Titre : Le chemin de Sarance (Tome 1 sur 2 – La mosaïque de Sarance)
Auteur : Guy Gavriel Kay
Date de parution : 1998
Traduction : E. Vonarburg
Editeur : J’ai lu

Première page de Le chemin de Sarance

« Les orages étaient assez fréquents à Sarance, les nuits d’été, pour accréditer l’histoire bien souvent répétée selon laquelle l’empereur Apius avait rejoint le dieu au milieu d’un monumental déchaînement d’éclairs et de tonnerre sur la Cité sainte. Pertennius d’Eubulus lui-même, quelque vingt ans plus tard, le relate ainsi, en y ajoutant la chute d’une statue de l’Empereur devant la Porte de Bronze de l’Enceinte impériale, et un chêne fendu du faîte à la racine devant les murailles extérieures. Ceux qui écrivent l’histoire préfèrent souvent le dramatique à la vérité. C’est l’une des faiblesses de la profession.
En réalité, la nuit où Apius rendit son dernier souffle dans la salle de Porphyre, au palais Atténin, il ne pleuvait pas sur la Cité. Plus tôt dans la soirée, on avait vu de temps à autre un éclair, avec deux ou trois grondements de tonnerre, bien au nord de Sarance, du côté des terres à grains de Trakésie. Compte tenu des événements ultérieurs, cette direction septentrionale aurait déjà pu paraître porteuse d’un présage suffisant. »

Extrait de : G.G Kay. « Le chemin de Sarance – La mosaïque de Sarance. »

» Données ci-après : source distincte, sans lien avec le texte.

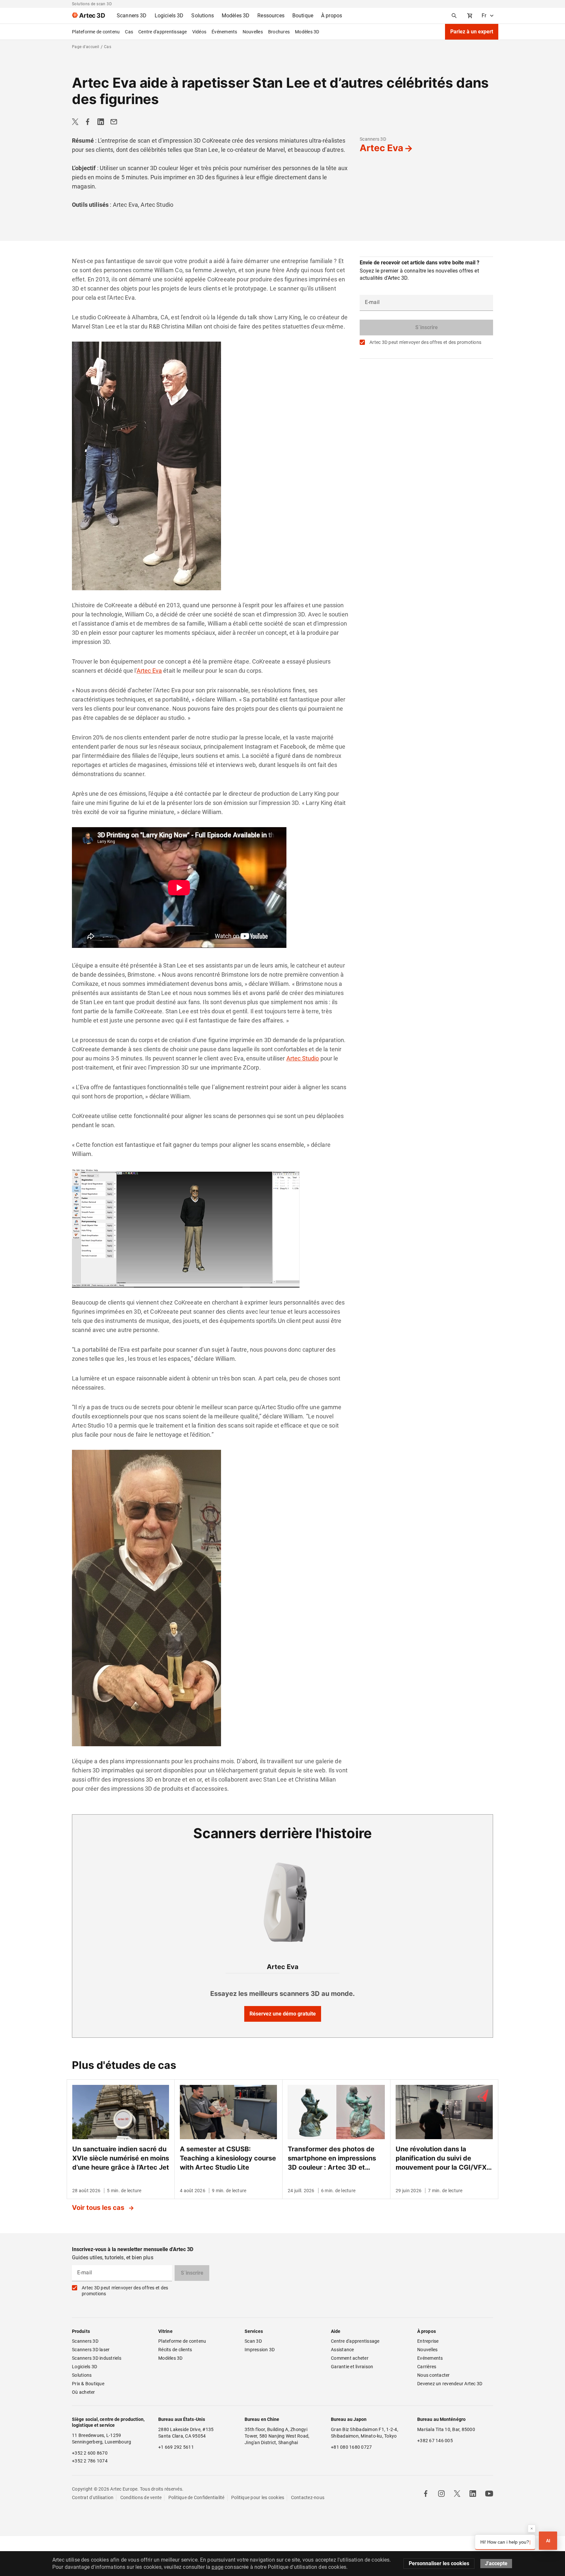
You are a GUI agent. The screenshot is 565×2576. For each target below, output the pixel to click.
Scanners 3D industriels (96, 2358)
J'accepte (496, 2563)
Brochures (279, 31)
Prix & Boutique (88, 2383)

Les chevaux célestes par Guy Gavriel Kay

Fiche de Les chevaux célestes

Titre : Les chevaux célestes (Tome 1 sur 2 – Les chevaux célestes (nouvelle traduction))
Auteur : Guy Gavriel Kay
Date de parution : 2010
Traduction : M. Cabon
Editeur : L’Atalante

Première page de Les chevaux célestes

« Parmi les dix mille bruits, le jade et l’or, les tourbillons de poussière de Xinan, il veillait souvent jusqu’au matin entouré de ses amis du district nord en buvant du vin épicé avec les courtisanes.

Ils écoutaient la flûte et le pipa, ils déclamaient des vers, se mesuraient à coups de quolibets et de citations. Parfois, ils se retiraient dans une alcôve avec une belle parfumée toute de soie vêtue. Alors, quand les tambours de l’aube sonnaient la fin du couvre-feu, ils rentraient chez eux d’un pas incertain pour consacrer la journée au sommeil plutôt qu’aux études.

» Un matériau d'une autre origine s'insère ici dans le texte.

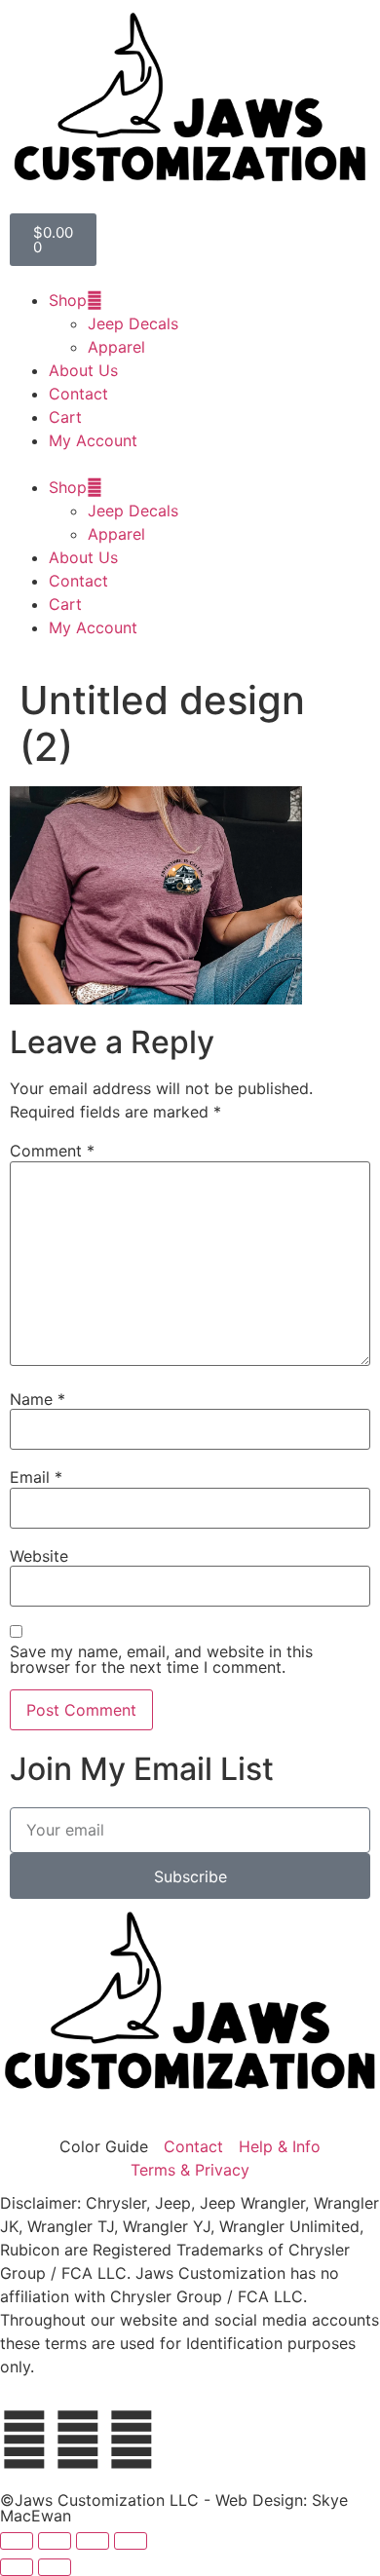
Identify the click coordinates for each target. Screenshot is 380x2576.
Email (36, 1477)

Désormais, là dans les montagnes, seul dans l’air pur impitoyable des rives du Kuala Nor, loin à l’ouest de la cité impériale, au-delà même des frontières de l’empire, Tai gagnait sa couche étroite dès la nuit tombée, sous les premières étoiles, et la quittait à l’aurore. »

Extrait de : G.G Kay. « Les chevaux célestes. »

Le fleuve des étoiles par Guy Gavriel Kay

Fiche de Le fleuve des étoiles

Titre : Le fleuve des étoiles (Tome 2 sur 2 – Les chevaux célestes)
Auteur : Guy Gavriel Kay
Date de parution : 2013
Traduction : E. Vonarburg
Editeur : Editions Alire

Première page de Le fleuve des étoiles

« Une fin d’automne, tôt dans la matinée. Il fait froid, de la brume monte du sol de la forêt, enveloppant les grands bambous verts du bosquet, étouffant les sons, dissimulant les Douze Pics, à l’est. Sur le sentier, les feuilles rouges et jaunes tombent des érables. Les cloches du temple, à la lisière de la ville, semblent lointaines lorsqu’elles sonnent, comme en provenance d’un autre monde.

Il y a des tigres dans la forêt, mais ils chassent la nuit, ils n’auront pas faim maintenant, et c’est un petit bosquet. Les habitants de Shengdu, même s’ils craignent les grands félins et si les plus âgés déposent des offrandes sur les autels du dieu tigre, se rendent malgré tout dans la forêt pendant le jour, quand c’est nécessaire, pour aller chercher du bois de chauffage ou pour chasser, à moins que ne soit connue la présence d’un mangeur d’hommes. Une terreur primitive s’empare d’eux alors, les champs restent en friche et les théiers intacts tant que la bête n’a pas été abattue, ce qui peut demander beaucoup d’efforts et, parfois, il y a des morts. »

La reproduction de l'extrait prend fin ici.